Damian Hagge

Helping companies with Software and Technical Strategy

Histograms with Elasticsearch

by Damian Hagge on August 10, 2017
Histograms with Elasticsearch

Elasticsearch has been gaining popularity very quickly over the past few years, and for good reason. It features fast and efficient text search capability backed by Lucene, but it also has excellent real-time analytics. I’ve personally used elasticsearch extensively and generally found it to be better for search-based analytics than other options such as hadoop.

Once of the analytics use-cases I’ve found elasticsearch to excell at is real-time histograms, especially when they need to be real-time ad-hoc queries. In this arcticle we’ll work through an example of how to build a histogram query with elastcisearch.

One thing to keep in mind is that elasticsearch works at scale! Everything you see here could also be done in SQL but there’s a point at which relational-databases don’t handle the data volume well and a NoSQL is the only realistic way to query very large datasets.

Histograms

Firstly, what is a histogram? Well, it’s a graphical representation of a time-sliced series of data. Let’s say, for example, that you have a dataset of purchases which contains the fields purchase, date and price. A histogram would be a graph of that dataset over time, for example, the average price of purchases for each month of 2016:

Average Sales By Month Histogram

Elasticsearch Histogram

Now let’s build our own histogram using elasticsearch.

Install and start elasticsearch

First let’s install elasticsearch.

Once it’s installed we can start the instance:

cd elasticsearch-5.0.2/bin/
./elasticsearch

To verify that the instances started correctly goto http://localhost:9200?pretty and you should see a response in the browser that looks something like:

{
    "name": "Piper",
    "cluster_name": "elasticsearch",
    "cluster_uuid": "_VGr2MAHQPK7tVxPlCPmDw",
    "version": {
        "number": "2.4.1",
        "build_hash": "c67dc32e24162035d18d6fe1e952c4cbcbe79d16",
        "build_timestamp": "2016-09-27T18:57:55Z",
        "build_snapshot": false,
        "lucene_version": "5.5.2"
    },
    "tagline": "You Know, for Search"
}

Index a dataset

Now let’s index a dataset into the elasticsearch instance.
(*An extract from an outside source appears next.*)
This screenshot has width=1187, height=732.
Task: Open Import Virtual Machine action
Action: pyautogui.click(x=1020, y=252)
Indexing is just the elasticsearch terminology for adding a record.

We’ll create a dataset for a cactus distributer in the south-western United States. I’ve provided two examples below, a command line-based curl example and a Java example. You can follow either one since they both do exactly the same thing.

Curl

First let’s create an elasticsearch mapping for our index. A mapping is like a schema for the documents we are going to index into elasticsearch.
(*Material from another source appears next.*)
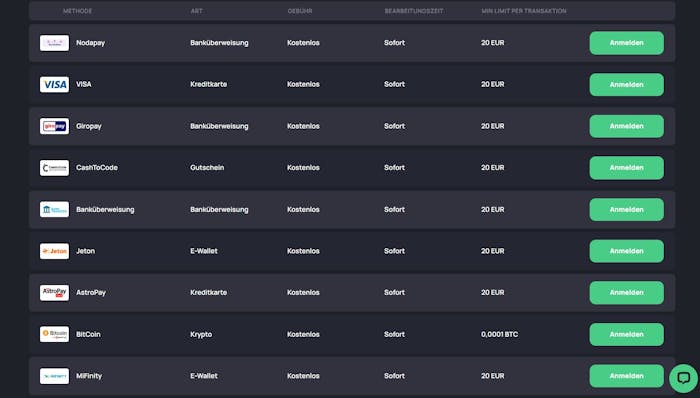Select the Giropay logo icon
This screenshot has width=700, height=398.
pyautogui.click(x=54, y=126)
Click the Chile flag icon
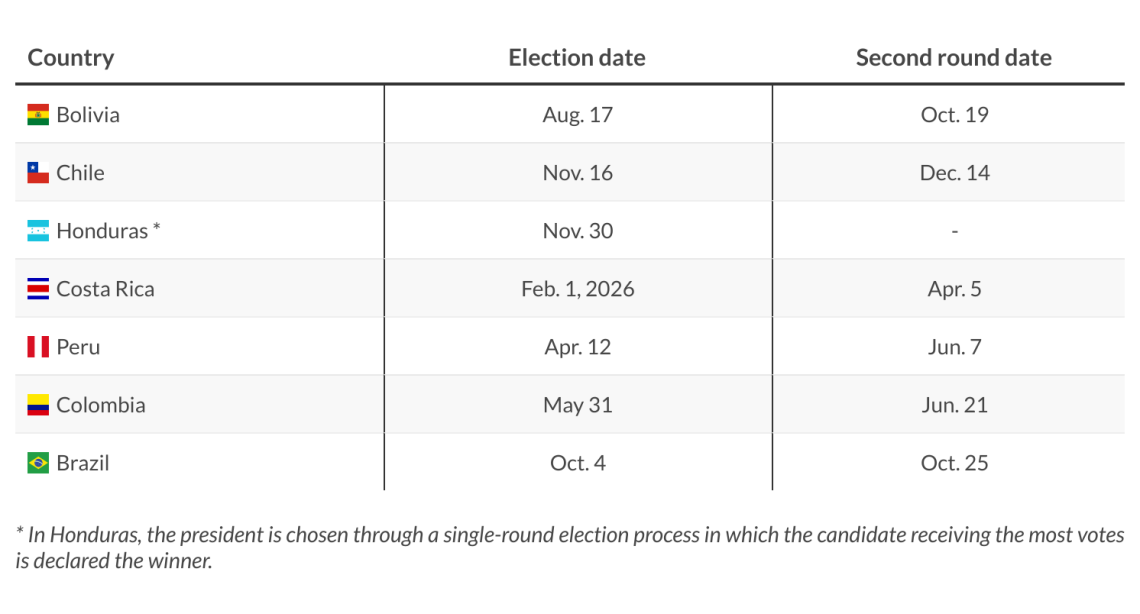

curl -XPUT http://localhost:9200/cactus -d '{
  "mappings" : {
    "sales" : {
      "properties" : {
        "price" : { "type" : "double" },
        "date" : { "type" : "date" },
        "state" : { "type" : "keyword" },
        "category" : { "type" : "keyword" }
      }
    }
  }
}'

This mapping for the sales type contains four fields: price, date, state and category and specifies field datatypes for each one. The keyword type is critical here since it will allow us to do terms aggregations on those fields as we’ll see later on when we execute our queries.

Now let’s index a sample dataset into elasticsearch:

# pull down the sample bulk index data from github
curl https://raw.githubusercontent.com/dhagge/sitepoint-elasticsearch-aggregation/master/resources/data.index > data.index

# index the data into ES via bulk index request
curl -XPOST http://localhost:9200/_bulk --data-binary "@data.index"; echo

Now let’s verify that the data actually did index correctly. In a brower go to http://localhost:9200/cactus/_search?pretty and you should see results like:

{
    "took": 95,
    "timed_out": false,
    "_shards": {
        "total": 5,
        "successful": 5,
        "failed": 0
    },
    "hits": {
        "total": 2000,
        "max_score": 1,
        "hits": [
            {
                "_index": "cactus",
                "_type": "sales",
                "_id": "AVjHuSFdTUnQhGv7Lwlk",
                "_score": 1,
                "_source": {
                    "price": 1916.55,
                    "date": "2016-12-01",
                    "state": "AZ",
                    "category": "Cholla"
                }
            },
        ... etc ...

Note that anytime you want to start from scratch you can always drop the cactus index by doing:

curl -XDELETE http://localhost:9200/cactus

Java

Full source code for the Java population code can be found here in github.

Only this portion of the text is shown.